* [WHAT THE TASK REQUIRES]:
Copy all the records below again, changing "Channel Mixer" to "Color Mixer" and leaving everything else the same.

<<<<

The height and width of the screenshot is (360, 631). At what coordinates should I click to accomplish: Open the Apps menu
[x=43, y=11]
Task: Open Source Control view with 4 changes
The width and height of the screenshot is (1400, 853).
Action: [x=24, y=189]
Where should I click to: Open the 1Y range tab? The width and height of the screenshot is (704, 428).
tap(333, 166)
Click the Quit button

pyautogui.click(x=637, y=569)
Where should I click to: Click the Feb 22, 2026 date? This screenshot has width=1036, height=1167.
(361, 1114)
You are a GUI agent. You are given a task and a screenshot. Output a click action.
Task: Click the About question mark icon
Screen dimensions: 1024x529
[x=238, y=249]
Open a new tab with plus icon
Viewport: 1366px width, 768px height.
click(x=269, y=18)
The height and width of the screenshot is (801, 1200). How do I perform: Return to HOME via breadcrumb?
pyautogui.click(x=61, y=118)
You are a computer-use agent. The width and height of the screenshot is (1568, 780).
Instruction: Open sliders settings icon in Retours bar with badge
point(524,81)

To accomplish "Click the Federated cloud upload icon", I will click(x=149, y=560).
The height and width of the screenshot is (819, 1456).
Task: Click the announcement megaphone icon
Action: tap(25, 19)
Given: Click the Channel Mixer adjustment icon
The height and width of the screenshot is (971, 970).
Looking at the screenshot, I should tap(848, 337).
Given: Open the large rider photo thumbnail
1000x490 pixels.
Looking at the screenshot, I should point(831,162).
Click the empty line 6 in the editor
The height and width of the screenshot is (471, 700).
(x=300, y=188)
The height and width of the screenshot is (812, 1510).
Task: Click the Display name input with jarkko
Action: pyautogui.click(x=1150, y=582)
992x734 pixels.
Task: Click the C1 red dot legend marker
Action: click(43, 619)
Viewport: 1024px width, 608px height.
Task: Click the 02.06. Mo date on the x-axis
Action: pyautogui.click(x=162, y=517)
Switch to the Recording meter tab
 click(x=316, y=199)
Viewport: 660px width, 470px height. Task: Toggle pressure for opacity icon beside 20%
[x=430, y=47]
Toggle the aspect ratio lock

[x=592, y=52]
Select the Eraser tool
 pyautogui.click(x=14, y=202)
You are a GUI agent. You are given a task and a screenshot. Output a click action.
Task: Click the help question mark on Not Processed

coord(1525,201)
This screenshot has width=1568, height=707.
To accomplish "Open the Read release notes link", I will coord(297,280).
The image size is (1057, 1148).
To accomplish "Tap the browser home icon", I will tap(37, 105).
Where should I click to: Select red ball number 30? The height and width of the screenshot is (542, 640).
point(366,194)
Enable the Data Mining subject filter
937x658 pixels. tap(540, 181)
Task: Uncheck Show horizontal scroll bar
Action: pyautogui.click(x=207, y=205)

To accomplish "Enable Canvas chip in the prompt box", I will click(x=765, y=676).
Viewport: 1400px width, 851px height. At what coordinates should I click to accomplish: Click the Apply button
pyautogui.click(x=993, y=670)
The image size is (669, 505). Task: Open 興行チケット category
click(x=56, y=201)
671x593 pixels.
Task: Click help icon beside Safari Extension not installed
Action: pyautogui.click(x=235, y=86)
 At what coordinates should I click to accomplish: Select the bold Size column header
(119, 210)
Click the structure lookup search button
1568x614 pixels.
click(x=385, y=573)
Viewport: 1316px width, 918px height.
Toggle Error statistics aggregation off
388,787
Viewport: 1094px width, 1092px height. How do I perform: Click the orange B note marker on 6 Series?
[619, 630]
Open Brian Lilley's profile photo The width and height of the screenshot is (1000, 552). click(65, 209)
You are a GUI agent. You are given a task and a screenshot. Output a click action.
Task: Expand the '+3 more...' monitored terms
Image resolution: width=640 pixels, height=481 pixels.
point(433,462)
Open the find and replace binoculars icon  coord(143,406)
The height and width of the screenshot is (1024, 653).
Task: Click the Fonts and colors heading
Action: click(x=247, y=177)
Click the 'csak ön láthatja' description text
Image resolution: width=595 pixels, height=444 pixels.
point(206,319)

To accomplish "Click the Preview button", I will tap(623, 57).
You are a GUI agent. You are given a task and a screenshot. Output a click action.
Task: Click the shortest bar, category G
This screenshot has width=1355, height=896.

>>>>

* [REPLY TO THE TASK]:
The height and width of the screenshot is (360, 631). At what coordinates should I click to accomplish: Open the Apps menu
[x=43, y=11]
Task: Open Source Control view with 4 changes
The width and height of the screenshot is (1400, 853).
Action: [x=24, y=189]
Where should I click to: Open the 1Y range tab? The width and height of the screenshot is (704, 428).
tap(333, 166)
Click the Quit button

pyautogui.click(x=637, y=569)
Where should I click to: Click the Feb 22, 2026 date? This screenshot has width=1036, height=1167.
(361, 1114)
You are a GUI agent. You are given a task and a screenshot. Output a click action.
Task: Click the About question mark icon
Screen dimensions: 1024x529
[x=238, y=249]
Open a new tab with plus icon
Viewport: 1366px width, 768px height.
click(x=269, y=18)
The height and width of the screenshot is (801, 1200). How do I perform: Return to HOME via breadcrumb?
pyautogui.click(x=61, y=118)
You are a computer-use agent. The width and height of the screenshot is (1568, 780).
Instruction: Open sliders settings icon in Retours bar with badge
point(524,81)

To accomplish "Click the Federated cloud upload icon", I will click(x=149, y=560).
The height and width of the screenshot is (819, 1456).
Task: Click the announcement megaphone icon
Action: tap(25, 19)
Given: Click the Color Mixer adjustment icon
The height and width of the screenshot is (971, 970).
Looking at the screenshot, I should tap(848, 337).
Given: Open the large rider photo thumbnail
1000x490 pixels.
Looking at the screenshot, I should point(831,162).
Click the empty line 6 in the editor
The height and width of the screenshot is (471, 700).
(x=300, y=188)
The height and width of the screenshot is (812, 1510).
Task: Click the Display name input with jarkko
Action: pyautogui.click(x=1150, y=582)
992x734 pixels.
Task: Click the C1 red dot legend marker
Action: click(43, 619)
Viewport: 1024px width, 608px height.
Task: Click the 02.06. Mo date on the x-axis
Action: pyautogui.click(x=162, y=517)
Switch to the Recording meter tab
 click(x=316, y=199)
Viewport: 660px width, 470px height. Task: Toggle pressure for opacity icon beside 20%
[x=430, y=47]
Toggle the aspect ratio lock

[x=592, y=52]
Select the Eraser tool
 pyautogui.click(x=14, y=202)
You are a GUI agent. You are given a task and a screenshot. Output a click action.
Task: Click the help question mark on Not Processed

coord(1525,201)
This screenshot has width=1568, height=707.
To accomplish "Open the Read release notes link", I will coord(297,280).
The image size is (1057, 1148).
To accomplish "Tap the browser home icon", I will tap(37, 105).
Where should I click to: Select red ball number 30? The height and width of the screenshot is (542, 640).
point(366,194)
Enable the Data Mining subject filter
937x658 pixels. tap(540, 181)
Task: Uncheck Show horizontal scroll bar
Action: pyautogui.click(x=207, y=205)

To accomplish "Enable Canvas chip in the prompt box", I will click(x=765, y=676).
Viewport: 1400px width, 851px height. At what coordinates should I click to accomplish: Click the Apply button
pyautogui.click(x=993, y=670)
The image size is (669, 505). Task: Open 興行チケット category
click(x=56, y=201)
671x593 pixels.
Task: Click help icon beside Safari Extension not installed
Action: pyautogui.click(x=235, y=86)
 At what coordinates should I click to accomplish: Select the bold Size column header
(119, 210)
Click the structure lookup search button
1568x614 pixels.
click(x=385, y=573)
Viewport: 1316px width, 918px height.
Toggle Error statistics aggregation off
388,787
Viewport: 1094px width, 1092px height. How do I perform: Click the orange B note marker on 6 Series?
[619, 630]
Open Brian Lilley's profile photo The width and height of the screenshot is (1000, 552). click(65, 209)
You are a GUI agent. You are given a task and a screenshot. Output a click action.
Task: Expand the '+3 more...' monitored terms
Image resolution: width=640 pixels, height=481 pixels.
point(433,462)
Open the find and replace binoculars icon  coord(143,406)
The height and width of the screenshot is (1024, 653).
Task: Click the Fonts and colors heading
Action: click(x=247, y=177)
Click the 'csak ön láthatja' description text
Image resolution: width=595 pixels, height=444 pixels.
point(206,319)

To accomplish "Click the Preview button", I will tap(623, 57).
You are a GUI agent. You are given a task and a screenshot. Output a click action.
Task: Click the shortest bar, category G
This screenshot has width=1355, height=896.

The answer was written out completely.